A good starting point may be a simplified version of iDistance. The full algorithm works by defining (central) cluster nodes, which are used to reduce the multiple dimensions to one. That one dimensional scalar is used to search a B+ tree. There are other algorithms like it, but they basically use the same approach. (Indexing High-Dimensional Data
for Efficient In-Memory Similarity Search gives a nice overview of several algorithms and their performance.)
However, if we allow some approximations and discarding of nodes, then it may be enough to just have a tree of cluster nodes, perhaps a few layers deep. Search that tree for the nearest cluster node, and then search for the 5 nearest points attached to that node. All brute force calculations of the distance between points in N-dimensional space. Or however you want to optimize it.
Consider the following algorithm in pseudo code:
Cluster clusters[200];
FillRandom(clusters);
for (i = 0; i < 10000; ++i)
Vector v = randomVector();
cluster = clusters.findNearestCluster(v); // brute force search on distance squared
PointArray points[] = cluster.sortPointsOnDistanceSquared(v);
selectFirstFive(points);
Implemented in Java, 100 dimensions, each dimension between 0.0 and 10.0, runs in 5-8 seconds, on an Intel i7, second generation.
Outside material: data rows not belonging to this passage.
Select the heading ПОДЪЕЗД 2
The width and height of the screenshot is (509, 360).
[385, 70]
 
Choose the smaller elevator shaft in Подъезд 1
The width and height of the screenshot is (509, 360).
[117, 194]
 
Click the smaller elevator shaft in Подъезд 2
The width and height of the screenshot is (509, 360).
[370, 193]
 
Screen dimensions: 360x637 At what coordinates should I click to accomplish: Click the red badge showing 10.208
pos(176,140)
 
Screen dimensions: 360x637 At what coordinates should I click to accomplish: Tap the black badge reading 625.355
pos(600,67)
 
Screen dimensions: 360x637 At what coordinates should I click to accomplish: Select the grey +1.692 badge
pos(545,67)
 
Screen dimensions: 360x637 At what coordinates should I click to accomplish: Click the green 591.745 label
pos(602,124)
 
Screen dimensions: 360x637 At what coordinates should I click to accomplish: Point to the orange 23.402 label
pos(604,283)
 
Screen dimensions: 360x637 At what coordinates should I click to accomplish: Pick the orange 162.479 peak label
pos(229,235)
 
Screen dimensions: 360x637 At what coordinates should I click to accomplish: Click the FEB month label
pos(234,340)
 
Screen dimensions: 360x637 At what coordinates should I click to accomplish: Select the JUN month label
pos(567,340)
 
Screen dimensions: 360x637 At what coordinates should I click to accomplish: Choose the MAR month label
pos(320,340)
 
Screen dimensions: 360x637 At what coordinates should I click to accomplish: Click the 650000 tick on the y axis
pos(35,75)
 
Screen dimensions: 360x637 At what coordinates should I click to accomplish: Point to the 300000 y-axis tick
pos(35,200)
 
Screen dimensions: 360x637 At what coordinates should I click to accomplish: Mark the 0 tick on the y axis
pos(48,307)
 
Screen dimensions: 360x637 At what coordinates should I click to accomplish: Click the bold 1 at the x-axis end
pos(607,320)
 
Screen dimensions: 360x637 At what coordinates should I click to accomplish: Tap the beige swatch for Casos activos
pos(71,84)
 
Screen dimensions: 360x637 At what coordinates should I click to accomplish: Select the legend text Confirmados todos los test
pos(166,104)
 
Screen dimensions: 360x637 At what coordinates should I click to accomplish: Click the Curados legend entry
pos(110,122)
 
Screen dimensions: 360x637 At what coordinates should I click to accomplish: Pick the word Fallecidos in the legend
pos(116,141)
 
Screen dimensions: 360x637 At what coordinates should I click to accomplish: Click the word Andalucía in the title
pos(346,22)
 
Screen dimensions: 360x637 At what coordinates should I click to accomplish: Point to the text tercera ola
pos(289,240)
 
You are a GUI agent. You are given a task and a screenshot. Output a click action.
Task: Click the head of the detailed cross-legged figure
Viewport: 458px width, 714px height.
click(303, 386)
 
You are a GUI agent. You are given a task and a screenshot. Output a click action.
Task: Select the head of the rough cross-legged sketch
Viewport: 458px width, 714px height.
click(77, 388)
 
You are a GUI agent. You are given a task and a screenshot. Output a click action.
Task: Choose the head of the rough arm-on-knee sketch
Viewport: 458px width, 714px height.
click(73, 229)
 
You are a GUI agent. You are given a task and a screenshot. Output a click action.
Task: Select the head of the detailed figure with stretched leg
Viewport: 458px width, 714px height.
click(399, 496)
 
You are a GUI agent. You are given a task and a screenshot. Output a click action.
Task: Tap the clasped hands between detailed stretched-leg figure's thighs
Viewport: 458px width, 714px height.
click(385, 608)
Which means, well below the 1000/s stream speed. There is a lot of room for optimization. (I'd share the code, but really, it won't add anything.)
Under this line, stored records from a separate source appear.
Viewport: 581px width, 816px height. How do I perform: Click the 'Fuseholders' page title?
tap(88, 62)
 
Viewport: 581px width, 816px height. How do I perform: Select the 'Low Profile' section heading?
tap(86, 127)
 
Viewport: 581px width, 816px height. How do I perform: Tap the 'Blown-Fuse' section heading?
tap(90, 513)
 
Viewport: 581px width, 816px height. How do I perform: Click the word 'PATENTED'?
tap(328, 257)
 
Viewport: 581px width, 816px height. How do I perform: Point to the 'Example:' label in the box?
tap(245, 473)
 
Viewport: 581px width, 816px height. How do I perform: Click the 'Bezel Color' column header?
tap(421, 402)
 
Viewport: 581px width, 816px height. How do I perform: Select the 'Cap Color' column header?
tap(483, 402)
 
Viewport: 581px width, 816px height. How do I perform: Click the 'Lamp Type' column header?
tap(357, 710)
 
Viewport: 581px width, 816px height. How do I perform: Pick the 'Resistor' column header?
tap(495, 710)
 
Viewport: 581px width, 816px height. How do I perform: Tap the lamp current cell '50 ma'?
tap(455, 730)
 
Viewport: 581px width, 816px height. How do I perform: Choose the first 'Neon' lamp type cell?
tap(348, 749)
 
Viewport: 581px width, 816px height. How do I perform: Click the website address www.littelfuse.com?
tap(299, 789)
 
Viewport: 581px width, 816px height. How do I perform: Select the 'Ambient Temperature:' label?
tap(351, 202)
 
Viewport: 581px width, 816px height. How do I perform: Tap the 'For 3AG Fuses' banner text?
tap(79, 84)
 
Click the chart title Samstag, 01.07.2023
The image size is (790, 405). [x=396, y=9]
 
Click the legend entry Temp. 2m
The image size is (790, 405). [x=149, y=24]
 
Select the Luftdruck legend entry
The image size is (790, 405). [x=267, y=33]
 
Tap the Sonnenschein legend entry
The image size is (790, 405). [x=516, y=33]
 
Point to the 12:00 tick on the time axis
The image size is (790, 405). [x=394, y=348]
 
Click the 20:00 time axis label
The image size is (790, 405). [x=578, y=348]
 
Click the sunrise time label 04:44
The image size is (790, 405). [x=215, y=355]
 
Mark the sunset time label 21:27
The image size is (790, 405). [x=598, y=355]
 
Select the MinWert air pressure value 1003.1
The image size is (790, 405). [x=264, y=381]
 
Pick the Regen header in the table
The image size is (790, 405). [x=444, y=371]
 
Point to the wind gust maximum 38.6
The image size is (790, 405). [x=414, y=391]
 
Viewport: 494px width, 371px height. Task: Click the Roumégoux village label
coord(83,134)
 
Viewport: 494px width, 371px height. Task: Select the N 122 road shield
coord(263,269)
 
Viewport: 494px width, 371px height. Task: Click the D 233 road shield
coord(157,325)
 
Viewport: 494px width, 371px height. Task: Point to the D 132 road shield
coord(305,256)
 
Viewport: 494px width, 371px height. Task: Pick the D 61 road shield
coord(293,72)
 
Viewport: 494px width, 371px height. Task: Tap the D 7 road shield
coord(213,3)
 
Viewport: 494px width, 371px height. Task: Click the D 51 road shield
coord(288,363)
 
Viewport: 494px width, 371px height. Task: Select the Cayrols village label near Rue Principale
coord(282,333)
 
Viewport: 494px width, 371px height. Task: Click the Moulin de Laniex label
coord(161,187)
There is more than enough time to do something about rebalancing your cluster tree. Clusters that are in the middle of nowhere and get no hits can be removed. Clusters that have too many hits might be split or otherwise reduced. There should be some radius attached, some overlap tested, etcetera.
In this example code, these were some of the timings:
Minimum: 0, Maximum: 1067, #Clusters_having_points: 96, Average: 104, Time: 7498ms
Minimum: 0, Maximum: 1095, #Clusters_having_points: 97, Average: 103, Time: 7241ms
Minimum: 0, Maximum: 1010, #Clusters_having_points: 99, Average: 101, Time: 6465ms
Minimum: 0, Maximum: 832, #Clusters_having_points: 99, Average: 101, Time: 5688ms
With Min/Max/Avg the min/max/avg points per cluster node. It's programmed in no time, and easy to play around with, to get some picture of how the data handles itself.
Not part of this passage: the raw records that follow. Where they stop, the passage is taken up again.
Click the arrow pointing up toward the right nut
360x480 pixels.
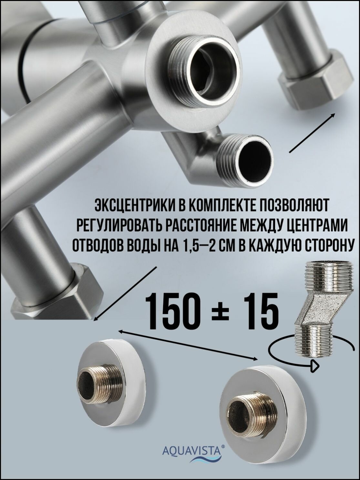313,133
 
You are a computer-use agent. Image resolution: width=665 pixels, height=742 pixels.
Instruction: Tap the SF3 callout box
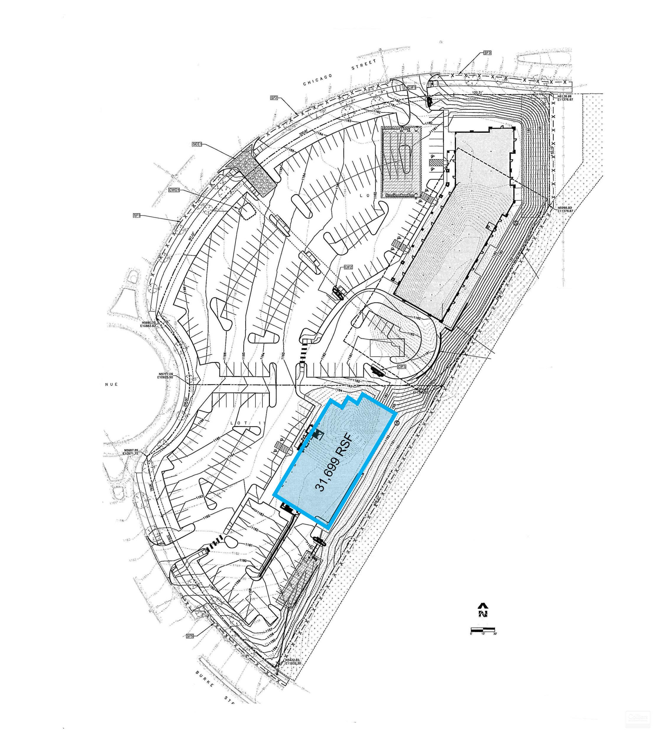point(487,53)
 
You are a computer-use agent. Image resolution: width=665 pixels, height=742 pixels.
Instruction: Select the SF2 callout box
point(274,98)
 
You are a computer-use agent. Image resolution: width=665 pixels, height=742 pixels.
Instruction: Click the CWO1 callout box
point(174,190)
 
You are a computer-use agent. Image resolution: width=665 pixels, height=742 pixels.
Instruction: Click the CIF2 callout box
point(348,267)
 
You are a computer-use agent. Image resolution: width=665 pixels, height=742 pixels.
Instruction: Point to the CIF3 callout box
point(402,366)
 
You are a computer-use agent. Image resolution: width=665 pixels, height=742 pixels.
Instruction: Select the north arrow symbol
point(483,610)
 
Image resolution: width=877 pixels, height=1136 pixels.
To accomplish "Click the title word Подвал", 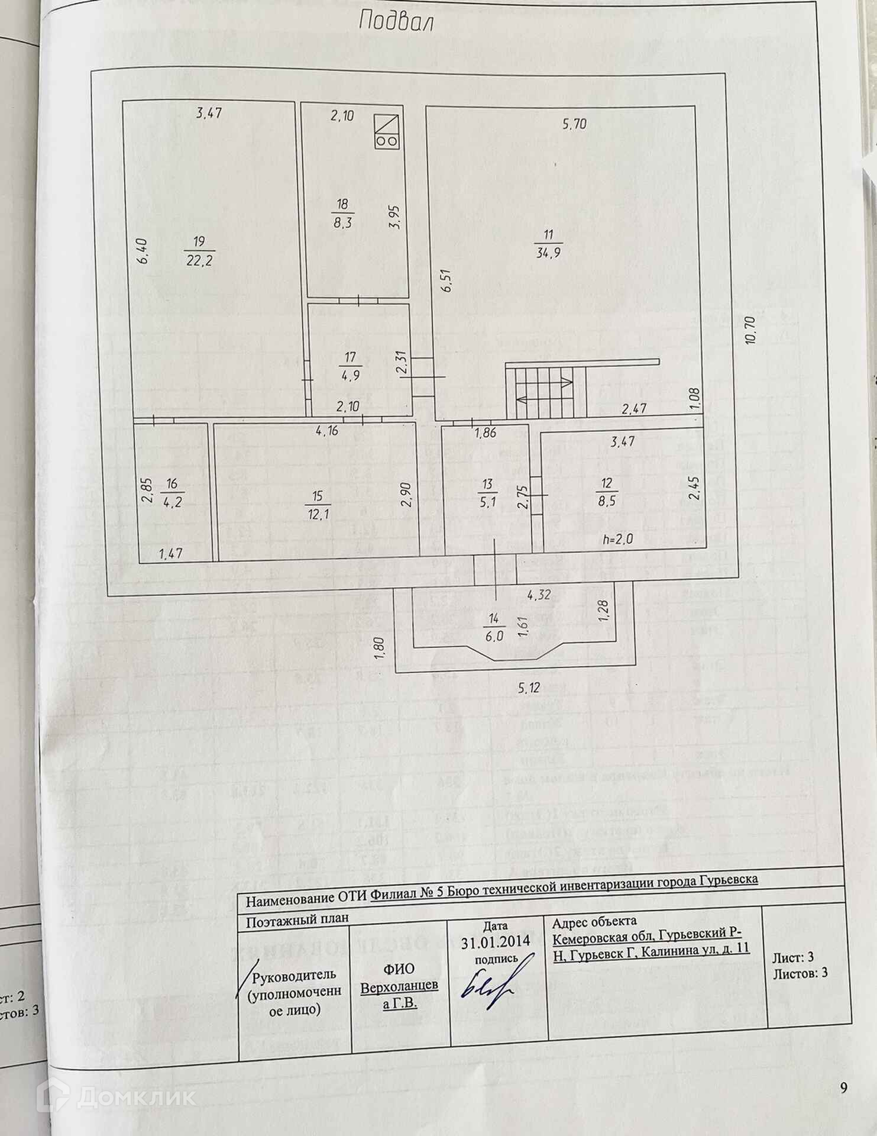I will pos(396,22).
The way I see it, most algorithms offer exactness, and keep all their data. They spent their time on the reduction of the N-dimensional point to one dimension. They need that one dimension, to use all kinds of balancing data structures, so they can sift through gazillions of data. By letting go of that exactness (and history), you free up time to use more mundane methods to balance your search tree. "Too many points for this cluster? Throw away half, as long as we can find 5 points that are (nearly) as close as any other we'd find." That's a bit crude, but you get the idea, I hope.
It's the same principle as used in games. If you can't do the real thing, fake it. It's okay as long as it looks good.
If that's not satisfactory, though, then you may go for the more exact algorithms that are known. Searching for some of them, as mentioned in the article I linked, will easily lead to interesting reading material, including algorithms.